Interesting problematic integral

[Nebuchadnezza]

This is not a bookquestion by far. It does have a nice solution, but I am stumpled on how to get it

$$\int_{0}^{\infty} 1 - x \, \sin \left( \frac{1}{x} \right) \, \text{dx}$$

Now I could split the integrals into two pieces, where the first part obviously goes towards infinity. The second integral also seem to tend to infinity but at a slower pace, which makes the integral converge.

I tried to make a serie expansion of the sine, but that did not work out. The answer is supposed to be $$\frac{\pi}{4}$$

Any hints, tips or solutions?

Another problem is that $$x \, \sin \left( \frac{1}{x} \right)$$ oscillates faster and faster when approaching zero. The limit is zero, but this confuses me...

 

[Eynstone]

Is the integrand (1-x)sin(1/x) or 1 - xsin(1/x) ? Please clarify.

 

[micromass]

Hmm, this integral reminds me of the integral

$$\int_0^{+\infty}{\frac{\sin(x)}{x}dx}=\frac{\pi}{2}$$

This integral is well-documented and if you want, I can provide you a link on how to find it.

So my suggestion is to do something similar. Maybe your first step should be the substitution $$u=1/x$$...

 

[micromass]

The following wiki can be interesting: http://en.wikipedia.org/wiki/Dirichlet_integral

 

[JJacquelin]

It is true that the value of the integral is pi/4. (Proof in attachement)

 

[Nebuchadnezza]

a micromass, the integral is the same as JJacquelin solved. I am familiar with that problem, and I have solved that problem earlier. See this thread

https://www.physicsforums.com/showthread.php?t=490052

Now nice solution JJackuelin, but my question is. Is it possible to evaluate this integral without the use of special functions ?

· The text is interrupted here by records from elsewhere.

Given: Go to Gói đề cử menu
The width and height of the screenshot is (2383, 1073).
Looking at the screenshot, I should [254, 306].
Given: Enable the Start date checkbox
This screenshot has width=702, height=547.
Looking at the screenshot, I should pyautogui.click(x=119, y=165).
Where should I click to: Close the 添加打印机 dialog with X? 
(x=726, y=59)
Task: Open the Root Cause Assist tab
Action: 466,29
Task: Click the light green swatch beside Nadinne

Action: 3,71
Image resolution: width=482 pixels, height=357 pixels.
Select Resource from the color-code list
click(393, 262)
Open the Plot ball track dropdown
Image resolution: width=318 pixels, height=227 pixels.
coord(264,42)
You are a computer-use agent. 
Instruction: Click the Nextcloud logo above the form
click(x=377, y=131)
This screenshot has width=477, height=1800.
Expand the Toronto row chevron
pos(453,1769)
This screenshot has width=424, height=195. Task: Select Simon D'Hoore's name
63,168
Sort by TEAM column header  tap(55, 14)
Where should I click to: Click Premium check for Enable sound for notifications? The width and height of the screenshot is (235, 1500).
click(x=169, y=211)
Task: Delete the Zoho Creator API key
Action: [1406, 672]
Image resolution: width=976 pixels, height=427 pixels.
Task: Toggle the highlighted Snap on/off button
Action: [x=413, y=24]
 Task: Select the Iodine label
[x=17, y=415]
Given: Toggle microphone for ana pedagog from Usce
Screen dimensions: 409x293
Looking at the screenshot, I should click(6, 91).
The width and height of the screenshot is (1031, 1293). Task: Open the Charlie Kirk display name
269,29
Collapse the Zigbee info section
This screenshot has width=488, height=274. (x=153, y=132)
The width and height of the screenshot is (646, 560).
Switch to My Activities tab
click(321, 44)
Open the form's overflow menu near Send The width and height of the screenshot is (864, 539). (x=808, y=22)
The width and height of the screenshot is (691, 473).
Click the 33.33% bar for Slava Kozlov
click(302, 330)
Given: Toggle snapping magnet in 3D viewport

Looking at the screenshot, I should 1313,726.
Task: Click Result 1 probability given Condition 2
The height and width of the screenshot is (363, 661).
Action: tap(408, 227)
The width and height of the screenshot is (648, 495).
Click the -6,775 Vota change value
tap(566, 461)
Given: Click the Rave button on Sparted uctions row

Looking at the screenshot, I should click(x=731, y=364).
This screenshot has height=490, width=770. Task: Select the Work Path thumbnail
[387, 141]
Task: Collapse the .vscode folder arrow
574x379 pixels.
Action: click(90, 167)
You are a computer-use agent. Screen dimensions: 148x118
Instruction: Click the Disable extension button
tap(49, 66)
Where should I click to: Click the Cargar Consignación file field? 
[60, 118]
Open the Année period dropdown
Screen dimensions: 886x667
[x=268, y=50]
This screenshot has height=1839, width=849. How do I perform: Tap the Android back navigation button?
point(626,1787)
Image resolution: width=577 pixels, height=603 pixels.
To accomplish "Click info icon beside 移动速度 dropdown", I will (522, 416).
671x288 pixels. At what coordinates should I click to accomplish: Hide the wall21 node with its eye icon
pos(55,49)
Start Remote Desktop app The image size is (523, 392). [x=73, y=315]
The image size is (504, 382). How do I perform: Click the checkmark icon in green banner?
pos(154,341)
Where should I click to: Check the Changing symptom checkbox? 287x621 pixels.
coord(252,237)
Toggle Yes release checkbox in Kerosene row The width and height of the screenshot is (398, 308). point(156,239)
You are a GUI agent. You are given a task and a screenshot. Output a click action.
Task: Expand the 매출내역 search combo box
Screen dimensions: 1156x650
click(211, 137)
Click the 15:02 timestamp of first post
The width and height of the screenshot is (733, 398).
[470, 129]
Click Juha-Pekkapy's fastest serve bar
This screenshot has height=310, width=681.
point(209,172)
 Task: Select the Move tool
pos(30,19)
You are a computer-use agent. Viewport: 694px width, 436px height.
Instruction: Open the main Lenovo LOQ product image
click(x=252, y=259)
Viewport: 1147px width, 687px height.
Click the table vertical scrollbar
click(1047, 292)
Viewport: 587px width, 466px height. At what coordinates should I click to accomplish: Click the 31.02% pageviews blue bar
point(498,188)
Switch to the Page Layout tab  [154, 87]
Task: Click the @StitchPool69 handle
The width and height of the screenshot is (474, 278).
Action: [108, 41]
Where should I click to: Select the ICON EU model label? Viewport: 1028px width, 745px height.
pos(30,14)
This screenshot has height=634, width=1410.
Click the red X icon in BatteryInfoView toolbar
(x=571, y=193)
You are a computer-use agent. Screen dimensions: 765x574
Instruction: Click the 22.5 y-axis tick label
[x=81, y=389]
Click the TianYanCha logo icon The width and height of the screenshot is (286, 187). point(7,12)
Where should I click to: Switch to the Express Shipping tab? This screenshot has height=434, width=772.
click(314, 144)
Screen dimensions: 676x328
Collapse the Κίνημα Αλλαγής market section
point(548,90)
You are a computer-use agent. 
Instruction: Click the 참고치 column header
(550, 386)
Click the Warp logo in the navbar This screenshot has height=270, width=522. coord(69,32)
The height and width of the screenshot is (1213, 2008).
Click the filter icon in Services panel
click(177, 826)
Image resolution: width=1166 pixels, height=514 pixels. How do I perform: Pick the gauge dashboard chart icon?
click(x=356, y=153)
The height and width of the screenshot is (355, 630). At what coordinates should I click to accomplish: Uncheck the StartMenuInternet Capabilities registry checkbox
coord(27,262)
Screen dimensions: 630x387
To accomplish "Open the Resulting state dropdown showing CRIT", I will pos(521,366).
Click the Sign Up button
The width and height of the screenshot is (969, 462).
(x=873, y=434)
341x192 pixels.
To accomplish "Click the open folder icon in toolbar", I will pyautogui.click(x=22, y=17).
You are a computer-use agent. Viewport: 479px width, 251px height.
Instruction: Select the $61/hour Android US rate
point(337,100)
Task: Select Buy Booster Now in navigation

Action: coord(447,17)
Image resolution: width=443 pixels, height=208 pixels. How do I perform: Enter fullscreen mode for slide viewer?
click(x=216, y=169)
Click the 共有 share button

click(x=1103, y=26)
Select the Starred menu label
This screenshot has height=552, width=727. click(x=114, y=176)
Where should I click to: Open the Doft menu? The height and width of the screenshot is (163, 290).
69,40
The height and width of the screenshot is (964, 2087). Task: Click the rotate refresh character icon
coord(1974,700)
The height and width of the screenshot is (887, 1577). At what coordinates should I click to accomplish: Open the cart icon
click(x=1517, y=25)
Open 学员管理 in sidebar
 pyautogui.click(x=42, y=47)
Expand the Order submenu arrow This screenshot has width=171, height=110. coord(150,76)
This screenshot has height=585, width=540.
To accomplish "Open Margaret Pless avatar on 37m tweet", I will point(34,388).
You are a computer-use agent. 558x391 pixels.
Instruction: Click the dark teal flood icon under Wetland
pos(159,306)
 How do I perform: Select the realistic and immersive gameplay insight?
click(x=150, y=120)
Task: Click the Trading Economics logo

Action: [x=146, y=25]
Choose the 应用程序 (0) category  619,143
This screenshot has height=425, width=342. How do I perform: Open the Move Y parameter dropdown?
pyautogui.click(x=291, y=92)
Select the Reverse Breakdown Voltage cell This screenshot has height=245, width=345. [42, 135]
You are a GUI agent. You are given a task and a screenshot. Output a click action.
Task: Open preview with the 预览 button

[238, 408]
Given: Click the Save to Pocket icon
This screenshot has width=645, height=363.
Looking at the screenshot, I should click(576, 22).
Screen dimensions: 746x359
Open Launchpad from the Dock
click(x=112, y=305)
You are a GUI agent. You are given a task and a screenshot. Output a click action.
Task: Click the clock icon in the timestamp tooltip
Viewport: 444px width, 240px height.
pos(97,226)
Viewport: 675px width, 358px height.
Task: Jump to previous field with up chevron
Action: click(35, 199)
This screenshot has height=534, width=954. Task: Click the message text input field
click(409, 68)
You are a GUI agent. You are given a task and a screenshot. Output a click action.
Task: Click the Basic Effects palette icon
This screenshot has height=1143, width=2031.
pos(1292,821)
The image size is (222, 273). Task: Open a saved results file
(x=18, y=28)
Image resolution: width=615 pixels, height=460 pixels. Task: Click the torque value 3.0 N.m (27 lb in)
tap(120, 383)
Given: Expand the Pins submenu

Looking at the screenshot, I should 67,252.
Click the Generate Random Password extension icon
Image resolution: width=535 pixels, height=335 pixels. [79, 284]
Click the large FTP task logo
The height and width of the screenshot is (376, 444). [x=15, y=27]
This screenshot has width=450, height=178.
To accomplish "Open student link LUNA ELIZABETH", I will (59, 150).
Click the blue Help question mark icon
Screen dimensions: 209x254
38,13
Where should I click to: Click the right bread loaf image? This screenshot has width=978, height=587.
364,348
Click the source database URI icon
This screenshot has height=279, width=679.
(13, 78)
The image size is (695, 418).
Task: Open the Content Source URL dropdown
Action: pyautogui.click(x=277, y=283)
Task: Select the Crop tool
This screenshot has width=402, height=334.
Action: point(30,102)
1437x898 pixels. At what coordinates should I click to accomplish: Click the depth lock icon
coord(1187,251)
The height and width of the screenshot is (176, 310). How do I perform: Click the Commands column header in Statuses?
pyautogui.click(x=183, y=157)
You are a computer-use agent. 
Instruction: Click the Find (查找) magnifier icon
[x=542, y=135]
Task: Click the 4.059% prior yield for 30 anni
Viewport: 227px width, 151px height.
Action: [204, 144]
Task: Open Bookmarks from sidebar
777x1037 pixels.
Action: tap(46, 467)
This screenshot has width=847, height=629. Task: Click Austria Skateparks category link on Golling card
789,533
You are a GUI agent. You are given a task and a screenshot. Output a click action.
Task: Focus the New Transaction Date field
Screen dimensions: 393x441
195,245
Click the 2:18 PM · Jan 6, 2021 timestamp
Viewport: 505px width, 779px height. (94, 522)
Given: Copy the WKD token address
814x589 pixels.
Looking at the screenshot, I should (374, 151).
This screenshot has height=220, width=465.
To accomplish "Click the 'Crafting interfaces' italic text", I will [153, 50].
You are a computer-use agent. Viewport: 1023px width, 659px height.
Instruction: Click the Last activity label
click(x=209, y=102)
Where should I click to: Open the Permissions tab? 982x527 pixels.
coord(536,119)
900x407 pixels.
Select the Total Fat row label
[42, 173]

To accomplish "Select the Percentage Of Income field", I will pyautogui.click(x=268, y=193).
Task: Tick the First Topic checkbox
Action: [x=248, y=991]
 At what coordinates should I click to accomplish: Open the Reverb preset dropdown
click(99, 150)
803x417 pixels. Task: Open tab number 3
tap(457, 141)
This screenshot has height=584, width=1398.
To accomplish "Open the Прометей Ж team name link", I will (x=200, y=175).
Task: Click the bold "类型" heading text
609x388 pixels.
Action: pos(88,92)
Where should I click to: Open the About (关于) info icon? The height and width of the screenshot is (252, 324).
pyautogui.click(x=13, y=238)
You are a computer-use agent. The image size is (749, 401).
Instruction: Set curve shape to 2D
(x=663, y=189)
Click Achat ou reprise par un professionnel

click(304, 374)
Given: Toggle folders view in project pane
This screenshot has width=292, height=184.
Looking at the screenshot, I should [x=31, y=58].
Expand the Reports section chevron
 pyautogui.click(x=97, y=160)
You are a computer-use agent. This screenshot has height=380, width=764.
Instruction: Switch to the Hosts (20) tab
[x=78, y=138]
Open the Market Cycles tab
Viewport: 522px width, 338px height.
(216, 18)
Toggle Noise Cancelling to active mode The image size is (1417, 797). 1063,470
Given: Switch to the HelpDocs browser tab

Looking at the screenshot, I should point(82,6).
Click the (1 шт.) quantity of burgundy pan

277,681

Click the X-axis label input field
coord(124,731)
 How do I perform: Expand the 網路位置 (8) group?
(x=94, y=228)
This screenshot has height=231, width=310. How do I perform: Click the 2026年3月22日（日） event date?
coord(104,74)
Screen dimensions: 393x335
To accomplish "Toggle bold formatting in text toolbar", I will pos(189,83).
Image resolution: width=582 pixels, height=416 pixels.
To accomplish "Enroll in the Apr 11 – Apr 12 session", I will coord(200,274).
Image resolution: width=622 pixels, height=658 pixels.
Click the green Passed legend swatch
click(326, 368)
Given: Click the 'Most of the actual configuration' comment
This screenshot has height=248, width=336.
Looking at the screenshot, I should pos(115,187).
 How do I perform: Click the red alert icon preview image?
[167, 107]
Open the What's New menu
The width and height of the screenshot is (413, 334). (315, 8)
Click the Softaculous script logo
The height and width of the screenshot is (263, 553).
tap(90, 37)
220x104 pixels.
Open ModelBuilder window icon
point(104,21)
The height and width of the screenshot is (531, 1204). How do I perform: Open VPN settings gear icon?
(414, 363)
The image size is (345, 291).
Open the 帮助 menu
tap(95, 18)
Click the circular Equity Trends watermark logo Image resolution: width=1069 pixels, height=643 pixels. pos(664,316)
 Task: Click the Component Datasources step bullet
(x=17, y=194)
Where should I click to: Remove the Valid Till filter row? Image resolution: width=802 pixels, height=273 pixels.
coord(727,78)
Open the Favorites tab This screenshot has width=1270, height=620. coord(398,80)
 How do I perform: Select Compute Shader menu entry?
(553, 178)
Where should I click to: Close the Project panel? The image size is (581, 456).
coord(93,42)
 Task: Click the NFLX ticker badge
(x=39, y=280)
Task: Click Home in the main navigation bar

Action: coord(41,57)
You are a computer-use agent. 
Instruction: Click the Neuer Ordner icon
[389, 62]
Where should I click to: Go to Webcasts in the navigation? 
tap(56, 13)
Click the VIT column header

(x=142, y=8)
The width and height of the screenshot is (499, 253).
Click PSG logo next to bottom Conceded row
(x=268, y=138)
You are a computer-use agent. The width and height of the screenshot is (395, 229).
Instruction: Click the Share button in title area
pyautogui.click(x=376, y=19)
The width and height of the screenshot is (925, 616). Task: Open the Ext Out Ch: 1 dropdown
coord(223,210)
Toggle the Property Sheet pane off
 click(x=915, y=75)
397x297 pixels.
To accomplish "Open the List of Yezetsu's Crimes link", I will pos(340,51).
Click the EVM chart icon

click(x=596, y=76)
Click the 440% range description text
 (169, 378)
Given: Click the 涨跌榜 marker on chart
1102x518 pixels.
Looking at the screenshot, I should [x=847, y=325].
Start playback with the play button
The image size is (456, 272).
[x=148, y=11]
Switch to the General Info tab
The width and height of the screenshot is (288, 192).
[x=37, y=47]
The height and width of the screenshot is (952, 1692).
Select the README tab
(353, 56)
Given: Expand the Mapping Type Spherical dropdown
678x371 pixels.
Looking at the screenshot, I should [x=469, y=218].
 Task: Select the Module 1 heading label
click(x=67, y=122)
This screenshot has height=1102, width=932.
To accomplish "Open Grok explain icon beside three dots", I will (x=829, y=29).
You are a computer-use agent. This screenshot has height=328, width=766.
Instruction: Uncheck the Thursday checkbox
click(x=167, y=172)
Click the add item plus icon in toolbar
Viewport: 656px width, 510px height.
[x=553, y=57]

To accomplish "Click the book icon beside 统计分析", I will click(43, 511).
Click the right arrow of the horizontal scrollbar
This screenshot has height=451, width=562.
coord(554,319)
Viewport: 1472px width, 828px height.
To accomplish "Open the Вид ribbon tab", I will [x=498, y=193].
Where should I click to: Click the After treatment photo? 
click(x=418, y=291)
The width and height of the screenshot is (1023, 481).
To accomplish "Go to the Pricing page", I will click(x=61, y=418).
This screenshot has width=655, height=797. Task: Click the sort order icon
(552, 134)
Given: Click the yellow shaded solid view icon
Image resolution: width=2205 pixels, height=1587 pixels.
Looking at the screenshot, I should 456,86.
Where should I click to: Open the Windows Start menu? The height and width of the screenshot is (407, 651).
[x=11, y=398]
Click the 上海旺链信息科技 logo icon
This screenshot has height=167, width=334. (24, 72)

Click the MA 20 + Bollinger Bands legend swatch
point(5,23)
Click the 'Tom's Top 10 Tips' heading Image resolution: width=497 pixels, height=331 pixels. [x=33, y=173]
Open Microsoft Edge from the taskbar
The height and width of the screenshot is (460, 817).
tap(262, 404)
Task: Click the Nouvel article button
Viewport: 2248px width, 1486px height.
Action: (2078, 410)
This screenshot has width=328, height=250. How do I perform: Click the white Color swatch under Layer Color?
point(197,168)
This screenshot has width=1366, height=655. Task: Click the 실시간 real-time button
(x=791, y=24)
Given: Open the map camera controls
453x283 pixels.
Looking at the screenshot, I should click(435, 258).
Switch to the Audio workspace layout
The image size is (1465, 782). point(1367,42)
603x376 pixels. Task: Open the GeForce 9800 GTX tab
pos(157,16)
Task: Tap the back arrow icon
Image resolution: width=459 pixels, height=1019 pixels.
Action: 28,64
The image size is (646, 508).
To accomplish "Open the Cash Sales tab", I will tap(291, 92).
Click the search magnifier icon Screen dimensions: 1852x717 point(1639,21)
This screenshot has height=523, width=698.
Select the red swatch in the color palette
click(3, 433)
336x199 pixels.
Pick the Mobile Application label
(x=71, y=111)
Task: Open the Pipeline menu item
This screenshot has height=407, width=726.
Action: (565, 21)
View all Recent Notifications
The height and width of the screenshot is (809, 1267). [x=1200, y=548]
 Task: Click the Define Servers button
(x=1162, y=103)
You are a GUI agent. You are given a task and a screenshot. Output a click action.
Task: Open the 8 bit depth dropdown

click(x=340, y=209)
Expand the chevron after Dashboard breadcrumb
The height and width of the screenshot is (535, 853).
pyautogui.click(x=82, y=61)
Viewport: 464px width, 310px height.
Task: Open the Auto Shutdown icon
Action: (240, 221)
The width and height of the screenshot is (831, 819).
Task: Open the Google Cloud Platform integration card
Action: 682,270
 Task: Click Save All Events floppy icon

I think I made some progress atleast...

I can rewrite $1-x\sin\left(\frac1x\right)$ as $\sum_{k=1}^{\infty}\frac{(-1)^{k+1}\left(\frac1x\right)^{2k}}{(2k+1)!}$

Then my integral turns into

$$I = \left[\sum_{k=1}^{\infty}\frac{(-1)^{k+2}\left(\frac1x\right)^{2k-1}}{(2k+1)!(2k-1)}\right]_0^{\infty}$$

Which obviously is $0$ when $\lim_{x \to \infty}$

Though I have no idea how to evaluate that mess above...